Current management of cancer is often conducted in an interdisciplinarly manner, with representatives from surgical, medical and radiation oncology, often supported by pathologists and radiologists with expertise in specific cancer types (such as prostate or lung cancer, among others). The above examples suggest the need for each management team to discuss available knowledge of the implications of treatment delays and/or modifications and whenever possible consider the role of radiotherapy.

Advantages of radiotherapy

Radiotherapy can be safely delivered while minimizing the use of critical hospital resources and maintaining the safety of patients and staff.
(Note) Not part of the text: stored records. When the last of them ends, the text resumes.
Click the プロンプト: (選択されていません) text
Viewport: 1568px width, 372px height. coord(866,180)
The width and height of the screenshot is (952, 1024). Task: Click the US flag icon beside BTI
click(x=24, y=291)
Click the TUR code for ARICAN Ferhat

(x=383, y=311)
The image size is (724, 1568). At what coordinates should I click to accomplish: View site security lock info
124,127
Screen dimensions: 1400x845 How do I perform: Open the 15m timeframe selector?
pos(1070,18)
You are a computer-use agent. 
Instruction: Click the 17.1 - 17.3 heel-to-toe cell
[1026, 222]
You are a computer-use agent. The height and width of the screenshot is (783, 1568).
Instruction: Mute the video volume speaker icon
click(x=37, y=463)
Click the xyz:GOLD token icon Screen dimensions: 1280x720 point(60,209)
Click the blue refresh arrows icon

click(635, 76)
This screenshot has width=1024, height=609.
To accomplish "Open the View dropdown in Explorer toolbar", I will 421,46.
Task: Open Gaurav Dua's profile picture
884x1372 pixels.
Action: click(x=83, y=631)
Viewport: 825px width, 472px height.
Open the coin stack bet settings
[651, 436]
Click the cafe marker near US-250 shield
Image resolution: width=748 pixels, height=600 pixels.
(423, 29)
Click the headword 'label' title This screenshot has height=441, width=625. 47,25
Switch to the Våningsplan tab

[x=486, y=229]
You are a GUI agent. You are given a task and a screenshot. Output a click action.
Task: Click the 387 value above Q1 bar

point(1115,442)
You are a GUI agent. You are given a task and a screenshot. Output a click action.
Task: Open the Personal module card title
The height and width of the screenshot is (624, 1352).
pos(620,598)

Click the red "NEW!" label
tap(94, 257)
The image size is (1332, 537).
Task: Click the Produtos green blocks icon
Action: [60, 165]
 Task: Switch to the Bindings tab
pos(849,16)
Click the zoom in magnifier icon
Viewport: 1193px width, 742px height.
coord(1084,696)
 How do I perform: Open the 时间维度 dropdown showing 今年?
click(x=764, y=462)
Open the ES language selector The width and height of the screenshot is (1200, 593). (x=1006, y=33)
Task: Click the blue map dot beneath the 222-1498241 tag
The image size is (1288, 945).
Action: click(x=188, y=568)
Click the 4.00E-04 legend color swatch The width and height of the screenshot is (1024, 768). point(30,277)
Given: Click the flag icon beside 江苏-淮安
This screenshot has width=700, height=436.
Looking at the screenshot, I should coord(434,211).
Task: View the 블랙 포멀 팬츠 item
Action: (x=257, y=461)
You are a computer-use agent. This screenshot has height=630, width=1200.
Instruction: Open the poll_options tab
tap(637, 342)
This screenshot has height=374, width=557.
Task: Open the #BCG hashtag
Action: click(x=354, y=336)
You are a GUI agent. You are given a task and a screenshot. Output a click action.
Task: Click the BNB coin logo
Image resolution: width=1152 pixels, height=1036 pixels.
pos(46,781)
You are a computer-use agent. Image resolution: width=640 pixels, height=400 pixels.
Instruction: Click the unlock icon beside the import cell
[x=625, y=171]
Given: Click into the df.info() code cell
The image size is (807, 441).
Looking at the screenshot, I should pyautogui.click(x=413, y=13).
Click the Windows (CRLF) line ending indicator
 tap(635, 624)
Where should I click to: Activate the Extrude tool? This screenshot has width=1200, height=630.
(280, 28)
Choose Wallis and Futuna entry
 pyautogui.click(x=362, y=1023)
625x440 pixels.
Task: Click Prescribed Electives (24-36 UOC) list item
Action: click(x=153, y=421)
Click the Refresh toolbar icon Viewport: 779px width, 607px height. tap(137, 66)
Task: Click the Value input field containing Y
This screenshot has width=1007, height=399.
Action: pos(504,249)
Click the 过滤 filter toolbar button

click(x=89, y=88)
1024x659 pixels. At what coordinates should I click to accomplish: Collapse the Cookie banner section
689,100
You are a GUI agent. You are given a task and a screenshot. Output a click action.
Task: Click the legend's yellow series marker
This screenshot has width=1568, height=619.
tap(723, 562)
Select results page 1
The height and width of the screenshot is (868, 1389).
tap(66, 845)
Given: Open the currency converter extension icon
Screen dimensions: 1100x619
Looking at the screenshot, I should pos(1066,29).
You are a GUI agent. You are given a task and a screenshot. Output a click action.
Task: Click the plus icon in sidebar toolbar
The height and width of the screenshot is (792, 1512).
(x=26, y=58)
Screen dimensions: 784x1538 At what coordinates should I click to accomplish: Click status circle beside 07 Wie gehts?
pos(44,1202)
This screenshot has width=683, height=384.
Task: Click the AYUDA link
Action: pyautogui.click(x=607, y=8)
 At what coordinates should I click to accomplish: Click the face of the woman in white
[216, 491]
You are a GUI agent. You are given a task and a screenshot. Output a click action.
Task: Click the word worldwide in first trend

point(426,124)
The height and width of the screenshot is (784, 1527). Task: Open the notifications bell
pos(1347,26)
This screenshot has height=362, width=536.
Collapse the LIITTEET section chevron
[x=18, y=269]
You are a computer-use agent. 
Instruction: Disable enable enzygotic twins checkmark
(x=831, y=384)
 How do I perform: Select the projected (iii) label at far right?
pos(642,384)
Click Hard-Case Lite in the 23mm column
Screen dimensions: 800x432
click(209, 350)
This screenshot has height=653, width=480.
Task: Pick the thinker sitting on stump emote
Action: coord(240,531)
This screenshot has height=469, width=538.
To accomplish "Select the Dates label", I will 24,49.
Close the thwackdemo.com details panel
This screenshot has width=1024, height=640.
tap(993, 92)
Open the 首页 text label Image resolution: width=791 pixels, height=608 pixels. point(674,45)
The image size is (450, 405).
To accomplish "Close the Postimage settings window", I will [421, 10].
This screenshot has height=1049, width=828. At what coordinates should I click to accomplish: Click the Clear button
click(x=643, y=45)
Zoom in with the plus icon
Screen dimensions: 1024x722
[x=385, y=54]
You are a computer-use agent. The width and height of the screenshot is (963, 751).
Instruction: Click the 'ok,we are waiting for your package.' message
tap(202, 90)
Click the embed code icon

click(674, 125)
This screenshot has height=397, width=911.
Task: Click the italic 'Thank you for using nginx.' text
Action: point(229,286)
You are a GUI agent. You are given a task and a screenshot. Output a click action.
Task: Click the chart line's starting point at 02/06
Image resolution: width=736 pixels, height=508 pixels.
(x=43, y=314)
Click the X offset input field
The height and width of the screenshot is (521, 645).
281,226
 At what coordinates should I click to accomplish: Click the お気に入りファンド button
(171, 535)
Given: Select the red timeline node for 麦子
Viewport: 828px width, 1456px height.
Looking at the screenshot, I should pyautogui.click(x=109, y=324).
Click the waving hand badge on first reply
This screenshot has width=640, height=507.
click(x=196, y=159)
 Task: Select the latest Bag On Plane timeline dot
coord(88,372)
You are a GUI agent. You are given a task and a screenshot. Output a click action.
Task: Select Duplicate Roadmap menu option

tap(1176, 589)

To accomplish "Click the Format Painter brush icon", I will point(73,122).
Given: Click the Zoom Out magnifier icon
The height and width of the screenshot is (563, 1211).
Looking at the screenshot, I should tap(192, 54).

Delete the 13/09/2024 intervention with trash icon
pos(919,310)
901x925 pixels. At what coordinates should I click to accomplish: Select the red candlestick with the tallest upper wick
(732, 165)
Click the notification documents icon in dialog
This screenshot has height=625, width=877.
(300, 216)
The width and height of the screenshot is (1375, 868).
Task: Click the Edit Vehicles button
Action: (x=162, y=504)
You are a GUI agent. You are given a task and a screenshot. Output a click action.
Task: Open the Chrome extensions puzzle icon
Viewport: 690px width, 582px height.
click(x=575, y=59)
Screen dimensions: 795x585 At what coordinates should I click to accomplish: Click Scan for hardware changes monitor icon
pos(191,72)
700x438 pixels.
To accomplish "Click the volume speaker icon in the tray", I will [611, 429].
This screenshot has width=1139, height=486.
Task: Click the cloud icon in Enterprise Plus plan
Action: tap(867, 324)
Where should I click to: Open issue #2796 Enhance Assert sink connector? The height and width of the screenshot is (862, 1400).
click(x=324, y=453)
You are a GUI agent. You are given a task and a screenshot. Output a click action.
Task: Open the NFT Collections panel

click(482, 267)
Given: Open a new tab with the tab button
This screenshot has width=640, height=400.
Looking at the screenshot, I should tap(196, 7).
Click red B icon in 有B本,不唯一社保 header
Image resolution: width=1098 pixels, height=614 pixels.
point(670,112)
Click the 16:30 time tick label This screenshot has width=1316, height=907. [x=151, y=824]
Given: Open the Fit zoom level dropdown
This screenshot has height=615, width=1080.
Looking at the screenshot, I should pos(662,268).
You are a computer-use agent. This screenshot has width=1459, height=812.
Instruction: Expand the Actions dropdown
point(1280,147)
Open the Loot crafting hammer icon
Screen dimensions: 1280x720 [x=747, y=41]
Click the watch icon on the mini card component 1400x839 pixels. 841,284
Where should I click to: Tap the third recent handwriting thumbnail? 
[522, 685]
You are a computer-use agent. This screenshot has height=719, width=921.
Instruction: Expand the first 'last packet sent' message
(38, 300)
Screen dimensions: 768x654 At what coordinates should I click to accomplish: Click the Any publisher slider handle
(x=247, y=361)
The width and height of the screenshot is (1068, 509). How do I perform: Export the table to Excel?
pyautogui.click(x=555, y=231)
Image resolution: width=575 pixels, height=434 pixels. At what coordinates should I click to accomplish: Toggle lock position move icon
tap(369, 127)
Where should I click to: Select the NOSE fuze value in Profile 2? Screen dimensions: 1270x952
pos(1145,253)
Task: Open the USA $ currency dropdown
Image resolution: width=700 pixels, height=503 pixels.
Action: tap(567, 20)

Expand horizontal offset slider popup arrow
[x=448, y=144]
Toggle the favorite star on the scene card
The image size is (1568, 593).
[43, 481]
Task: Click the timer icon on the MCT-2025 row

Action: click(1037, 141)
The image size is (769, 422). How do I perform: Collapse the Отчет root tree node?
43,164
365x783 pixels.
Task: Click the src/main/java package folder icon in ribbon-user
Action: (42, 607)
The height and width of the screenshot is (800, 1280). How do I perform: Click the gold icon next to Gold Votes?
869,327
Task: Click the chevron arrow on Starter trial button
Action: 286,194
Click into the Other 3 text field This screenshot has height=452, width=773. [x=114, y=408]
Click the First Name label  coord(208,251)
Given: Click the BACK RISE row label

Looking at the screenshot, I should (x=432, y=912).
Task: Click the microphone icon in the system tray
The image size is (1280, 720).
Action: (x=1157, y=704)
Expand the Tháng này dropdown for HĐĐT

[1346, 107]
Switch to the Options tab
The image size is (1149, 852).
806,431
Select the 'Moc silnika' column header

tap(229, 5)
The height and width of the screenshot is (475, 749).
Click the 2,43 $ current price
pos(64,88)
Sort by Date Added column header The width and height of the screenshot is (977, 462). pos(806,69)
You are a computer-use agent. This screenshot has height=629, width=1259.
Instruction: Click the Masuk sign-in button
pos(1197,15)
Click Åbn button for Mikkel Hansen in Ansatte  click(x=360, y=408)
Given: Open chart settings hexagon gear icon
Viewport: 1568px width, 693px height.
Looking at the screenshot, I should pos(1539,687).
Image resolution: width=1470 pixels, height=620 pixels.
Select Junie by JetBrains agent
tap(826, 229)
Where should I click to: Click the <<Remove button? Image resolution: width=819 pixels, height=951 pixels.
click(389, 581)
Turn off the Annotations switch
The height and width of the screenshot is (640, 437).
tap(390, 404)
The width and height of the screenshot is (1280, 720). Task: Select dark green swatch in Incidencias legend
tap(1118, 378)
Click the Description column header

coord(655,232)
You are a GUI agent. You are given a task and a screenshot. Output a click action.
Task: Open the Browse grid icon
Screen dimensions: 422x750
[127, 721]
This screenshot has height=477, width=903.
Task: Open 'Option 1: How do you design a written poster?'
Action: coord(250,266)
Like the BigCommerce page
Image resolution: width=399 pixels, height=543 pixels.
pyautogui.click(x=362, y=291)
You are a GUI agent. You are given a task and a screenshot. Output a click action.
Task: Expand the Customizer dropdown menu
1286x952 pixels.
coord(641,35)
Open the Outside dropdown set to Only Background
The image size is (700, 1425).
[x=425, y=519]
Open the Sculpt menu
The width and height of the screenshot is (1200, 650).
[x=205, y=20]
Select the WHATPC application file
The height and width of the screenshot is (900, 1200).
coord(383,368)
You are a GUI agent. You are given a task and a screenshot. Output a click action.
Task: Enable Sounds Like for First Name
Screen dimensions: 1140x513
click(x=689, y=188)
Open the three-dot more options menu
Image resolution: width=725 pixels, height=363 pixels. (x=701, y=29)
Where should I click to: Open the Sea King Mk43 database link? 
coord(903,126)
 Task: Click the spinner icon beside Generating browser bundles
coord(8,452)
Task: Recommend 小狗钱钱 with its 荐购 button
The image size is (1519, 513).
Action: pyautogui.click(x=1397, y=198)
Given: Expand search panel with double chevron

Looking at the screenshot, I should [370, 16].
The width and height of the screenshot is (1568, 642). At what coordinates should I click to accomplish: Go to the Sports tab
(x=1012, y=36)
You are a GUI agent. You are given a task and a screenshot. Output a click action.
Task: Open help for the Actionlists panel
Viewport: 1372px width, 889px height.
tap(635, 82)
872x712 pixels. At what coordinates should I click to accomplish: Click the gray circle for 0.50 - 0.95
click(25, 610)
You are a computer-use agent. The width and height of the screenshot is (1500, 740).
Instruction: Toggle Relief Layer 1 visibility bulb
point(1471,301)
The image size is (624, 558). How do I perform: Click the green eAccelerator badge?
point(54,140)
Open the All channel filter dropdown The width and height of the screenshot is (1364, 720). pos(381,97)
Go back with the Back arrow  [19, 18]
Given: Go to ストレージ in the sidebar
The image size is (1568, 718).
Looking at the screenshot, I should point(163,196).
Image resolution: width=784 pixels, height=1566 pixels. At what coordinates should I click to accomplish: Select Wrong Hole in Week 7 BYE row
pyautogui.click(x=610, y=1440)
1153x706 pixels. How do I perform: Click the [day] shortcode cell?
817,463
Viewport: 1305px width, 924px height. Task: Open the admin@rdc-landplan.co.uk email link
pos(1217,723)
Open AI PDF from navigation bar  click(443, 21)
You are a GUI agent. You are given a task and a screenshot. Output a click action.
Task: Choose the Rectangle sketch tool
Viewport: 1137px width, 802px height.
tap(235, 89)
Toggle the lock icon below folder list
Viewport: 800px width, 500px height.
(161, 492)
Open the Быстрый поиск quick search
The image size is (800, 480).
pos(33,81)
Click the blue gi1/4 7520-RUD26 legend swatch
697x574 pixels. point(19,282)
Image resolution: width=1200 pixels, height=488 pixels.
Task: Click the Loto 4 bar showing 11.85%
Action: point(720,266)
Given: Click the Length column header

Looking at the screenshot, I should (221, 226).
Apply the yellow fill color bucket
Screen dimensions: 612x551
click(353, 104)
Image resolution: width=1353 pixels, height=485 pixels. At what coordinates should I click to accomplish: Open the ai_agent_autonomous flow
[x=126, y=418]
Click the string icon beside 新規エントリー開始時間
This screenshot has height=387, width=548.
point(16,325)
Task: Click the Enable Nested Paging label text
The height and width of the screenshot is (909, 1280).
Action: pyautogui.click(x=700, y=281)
Staff could be organized into teams (containing physicians, nurses, physicists and therapists) and rotated to minimize exposure risks while creating a contingency strategy for coverage, should any staff member have symptoms suggestive of overt COVID-19. Since the inception of the pandemic, daily patient triages prior to treatment, including temperature checks and symptom questionnaires, have been used to screen patients for further testing for COVID-19. In view of the possibly high number of asymptomatic carriers, the general precaution of use of PPE by all staff (including nonclinical staff, such as receptionists and janitors), including surgical masks and gloves, further minimizes the risks of transmission.

The availability of hypofractionated regimens for several cancer types has drastically reduced the number of visits for patients, while maintaining timely treatment schedules. These regimens can be implemented at most radiotherapy centres and enable fewer visits, thus limiting the risks of exposure. Another important role of radiotherapy is its potential to safely replace surgery in certain settings, including cancers of the head and neck, oesophagus, pancreas, prostate or bladder, and non-small-cell lung cancer (NSCLC). Indeed, stereotactive body radiotherapy (SBRT) is now the standard curative approach for patients with early stage NSCLC that is inoperable owing to comorbidities. This approach has also emerged as a viable treatment option for patients with operable NSCLC, with two ongoing phase III trials comparing the efficacy of surgery to that of SBRT in this setting (NCT02468024 and NCT02984761). A preliminary combined analysis of data from two earlier prospective randomized trials in this setting (NCT00840749 and NCT00687986) indicates a 3-year OS rate of 95% in patients receiving SBRT compared with 79% in those who underwent surgery (HR 0.14, 95% CI 0.02–1.19; log-rank P = 0.037)9. These findings, while preliminary, could justify the adoption of SBRT for patients with early stage NSCLC, particularly in view of the limited access to operating theatres and/or ICUs that thoracic surgeons might encounter during the acute phase of the COVID-19 pandemic.


The current pandemic is affecting every aspect of health care, including the management of patients with cancer. In these times, balancing the risks of infection and subsequent mortality with the increased risks of cancer mortality derived from delaying treatment is of utmost importance. Clinicians from each subspecialty of oncology should engage in the exercise of assessing evidence for deleterious effects of delaying standard treatments and plan patient management accordingly. Increasing use of radiotherapy should be considered, as uniquely, this modality does not compete with resources needed for management of COVID-19, can be completed in few treatment visits (typically 1–5) in an outpatient setting and is generally less immunosuppressive than other therapeutic modalities. As our knowledge and experiences expand throughout this pandemic, clinicians should refer to guidelines provided by the American Society for Radiation Oncology (ASTRO) and/or the European Society for Radiotherapy (ESTRO) for up to date recommendations.